Week 8 — Lecture Outline · Midterm Review & Exam

College Algebra · MATH 120 Fall 2026 · Prof. Calloway Fictional sample

Course: College Algebra (MATH 120) · Silver Oak University (fictional sample) · Prof. Calloway
Objectives covered: cumulative — Objectives 1–6 (Weeks 1–7). Obj 1 — real numbers, exponents & simplifying; Obj 2 — linear equations & inequalities (incl. absolute value); Obj 3 — functions: notation, domain & composition; Obj 4 — linear functions, graphs & systems; Obj 5 — polynomials & factoring; Obj 6 — quadratic equations.
SLOs touched: A (apply procedures accurately) · B (connect symbolic representation to interpretation)
Meeting pattern: 2 sessions × 75 min = 150 min. Segment minutes below total ~150; scale to your own pattern.

This is a review-and-exam week — no new content. Each segment briskly re-teaches one objective from Weeks 1–7 with one worked example and the single misconception most likely to cost points, then the final segment frames the midterm itself.

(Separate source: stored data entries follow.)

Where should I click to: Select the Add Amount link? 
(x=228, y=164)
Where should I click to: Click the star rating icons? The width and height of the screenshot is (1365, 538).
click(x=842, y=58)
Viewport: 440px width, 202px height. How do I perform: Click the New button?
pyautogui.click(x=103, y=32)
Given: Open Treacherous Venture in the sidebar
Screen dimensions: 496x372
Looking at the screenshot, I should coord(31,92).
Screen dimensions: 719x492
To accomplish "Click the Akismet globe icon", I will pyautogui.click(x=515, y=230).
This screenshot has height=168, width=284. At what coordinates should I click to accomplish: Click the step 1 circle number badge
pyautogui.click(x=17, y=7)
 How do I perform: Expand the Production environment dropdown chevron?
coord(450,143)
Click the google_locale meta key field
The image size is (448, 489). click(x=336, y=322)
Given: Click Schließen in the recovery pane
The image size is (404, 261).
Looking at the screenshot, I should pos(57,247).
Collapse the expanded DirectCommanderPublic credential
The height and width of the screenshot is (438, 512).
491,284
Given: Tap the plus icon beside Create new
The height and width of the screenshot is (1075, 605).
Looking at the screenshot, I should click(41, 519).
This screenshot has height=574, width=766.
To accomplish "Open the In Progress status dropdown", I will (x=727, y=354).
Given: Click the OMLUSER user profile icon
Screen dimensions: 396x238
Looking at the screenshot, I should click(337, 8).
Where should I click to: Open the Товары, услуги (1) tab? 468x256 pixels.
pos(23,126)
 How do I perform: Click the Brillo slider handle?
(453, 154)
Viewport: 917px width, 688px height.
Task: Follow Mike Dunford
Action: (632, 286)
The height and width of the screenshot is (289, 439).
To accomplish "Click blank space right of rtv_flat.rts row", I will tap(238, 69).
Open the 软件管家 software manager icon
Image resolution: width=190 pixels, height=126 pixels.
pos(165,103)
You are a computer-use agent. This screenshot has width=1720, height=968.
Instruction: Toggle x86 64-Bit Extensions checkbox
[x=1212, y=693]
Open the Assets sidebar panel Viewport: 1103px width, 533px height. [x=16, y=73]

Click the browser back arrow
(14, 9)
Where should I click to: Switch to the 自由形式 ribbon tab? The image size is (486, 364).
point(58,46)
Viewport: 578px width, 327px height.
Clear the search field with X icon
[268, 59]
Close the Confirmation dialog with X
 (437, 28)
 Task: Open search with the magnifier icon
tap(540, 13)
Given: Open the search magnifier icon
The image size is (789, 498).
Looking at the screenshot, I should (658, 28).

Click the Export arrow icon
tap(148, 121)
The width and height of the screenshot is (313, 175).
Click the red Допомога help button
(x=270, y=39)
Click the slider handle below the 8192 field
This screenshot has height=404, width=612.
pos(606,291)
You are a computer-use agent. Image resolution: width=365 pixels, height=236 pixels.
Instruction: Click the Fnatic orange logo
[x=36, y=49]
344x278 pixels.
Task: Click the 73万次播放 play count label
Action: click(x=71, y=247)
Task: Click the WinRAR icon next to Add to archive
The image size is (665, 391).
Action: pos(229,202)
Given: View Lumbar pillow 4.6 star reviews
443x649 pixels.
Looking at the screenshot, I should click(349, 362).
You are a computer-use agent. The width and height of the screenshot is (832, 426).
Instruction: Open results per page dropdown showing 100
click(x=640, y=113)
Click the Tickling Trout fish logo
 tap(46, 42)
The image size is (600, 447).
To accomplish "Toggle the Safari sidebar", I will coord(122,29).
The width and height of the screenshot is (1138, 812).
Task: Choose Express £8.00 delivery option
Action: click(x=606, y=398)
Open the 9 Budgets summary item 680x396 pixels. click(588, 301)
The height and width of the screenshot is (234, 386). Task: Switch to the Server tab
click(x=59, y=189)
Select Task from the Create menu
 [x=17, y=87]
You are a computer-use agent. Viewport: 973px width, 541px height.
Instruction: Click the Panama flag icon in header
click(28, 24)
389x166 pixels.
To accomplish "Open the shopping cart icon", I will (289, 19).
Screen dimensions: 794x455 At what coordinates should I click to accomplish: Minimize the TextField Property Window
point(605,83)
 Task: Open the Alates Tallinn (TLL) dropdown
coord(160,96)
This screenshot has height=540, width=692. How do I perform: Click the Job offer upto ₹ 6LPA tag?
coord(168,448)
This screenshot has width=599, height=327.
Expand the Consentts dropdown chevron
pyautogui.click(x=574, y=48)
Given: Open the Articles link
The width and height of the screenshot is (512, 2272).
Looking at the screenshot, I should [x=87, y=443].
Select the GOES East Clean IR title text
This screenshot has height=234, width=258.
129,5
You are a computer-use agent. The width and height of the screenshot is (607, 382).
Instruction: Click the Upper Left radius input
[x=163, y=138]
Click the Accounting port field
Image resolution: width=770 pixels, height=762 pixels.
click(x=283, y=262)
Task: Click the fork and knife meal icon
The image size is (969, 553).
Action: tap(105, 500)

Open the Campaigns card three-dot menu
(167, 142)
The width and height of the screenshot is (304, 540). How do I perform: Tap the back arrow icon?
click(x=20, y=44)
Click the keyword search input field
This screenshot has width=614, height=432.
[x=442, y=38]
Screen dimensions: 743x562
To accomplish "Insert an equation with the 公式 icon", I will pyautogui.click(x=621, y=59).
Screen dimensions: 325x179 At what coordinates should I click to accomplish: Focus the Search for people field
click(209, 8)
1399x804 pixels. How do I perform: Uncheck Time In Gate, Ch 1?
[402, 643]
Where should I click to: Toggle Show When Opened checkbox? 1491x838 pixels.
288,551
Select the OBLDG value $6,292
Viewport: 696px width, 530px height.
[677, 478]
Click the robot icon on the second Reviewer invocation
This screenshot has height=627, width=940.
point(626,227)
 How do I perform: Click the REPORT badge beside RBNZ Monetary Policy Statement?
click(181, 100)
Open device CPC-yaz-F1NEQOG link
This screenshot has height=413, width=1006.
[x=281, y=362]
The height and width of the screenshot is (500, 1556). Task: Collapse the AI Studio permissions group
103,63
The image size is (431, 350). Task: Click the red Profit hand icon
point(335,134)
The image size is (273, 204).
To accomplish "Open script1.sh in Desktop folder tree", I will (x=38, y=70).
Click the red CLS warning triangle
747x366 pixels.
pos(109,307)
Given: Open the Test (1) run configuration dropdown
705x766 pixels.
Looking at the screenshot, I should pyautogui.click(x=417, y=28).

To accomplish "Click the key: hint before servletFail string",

Built to be taught from cold as a review: an instructor (or a substitute) can run it without having taught the first seven weeks, because every definition and cure travels with the segment. The midterm covers Objectives 1–6; it does not reach the quadratic functions/graphs that begin in Week 9.


Week at a Glance

The week's big question "Across the whole first half — simplify, solve, functions, lines, factor, quadratics — what is the one core move each topic asks of us, and where does everyone slip?"
By the end of the week, students can… (1) run each objective's core move on demand — simplify with order-of-ops/exponent rules (Obj 1); solve linear equations, inequalities, and absolute-value equations (Obj 2); evaluate, find a domain, and compose functions (Obj 3); find a slope, write a line, and solve a system (Obj 4); multiply and factor polynomials (Obj 5); solve quadratics and read the discriminant (Obj 6); (2) name and avoid the highest-cost misconception in each objective; (3) walk into the Midterm knowing its format, its weight (20%), and a concrete preparation plan built around the Study Guide, the Exam-Prep Tutorial, and the Practice Exam.
Key vocabulary (all review) order of operations, exponent rules, power of a product, distributing a negative; linear equation, inequality & interval notation, absolute-value equation; function notation, domain, composition; slope, slope-intercept & point-slope, parallel/perpendicular, system (substitution/elimination); FOIL, special products, difference of squares, factoring; standard form, zero-product property, square root property, completing the square, quadratic formula, discriminant
Materials slides (Deck 8 — the review deck), the Study Guide, the Exam-Prep Tutorial (AI), the Practice Exam, Desmos (or GeoGebra) and a calculator, one approved chatbot (Gemini / Claude / ChatGPT) for the audit-the-AI review moment
Timing note 8 segments, ~150 min total. Session 1 (Tue) = Segments 1–4 (~75): Objectives 1–3. Session 2 (Thu) = Segments 5–8 (~75): Objectives 4–6 + the midterm frame. Scale to your own pattern.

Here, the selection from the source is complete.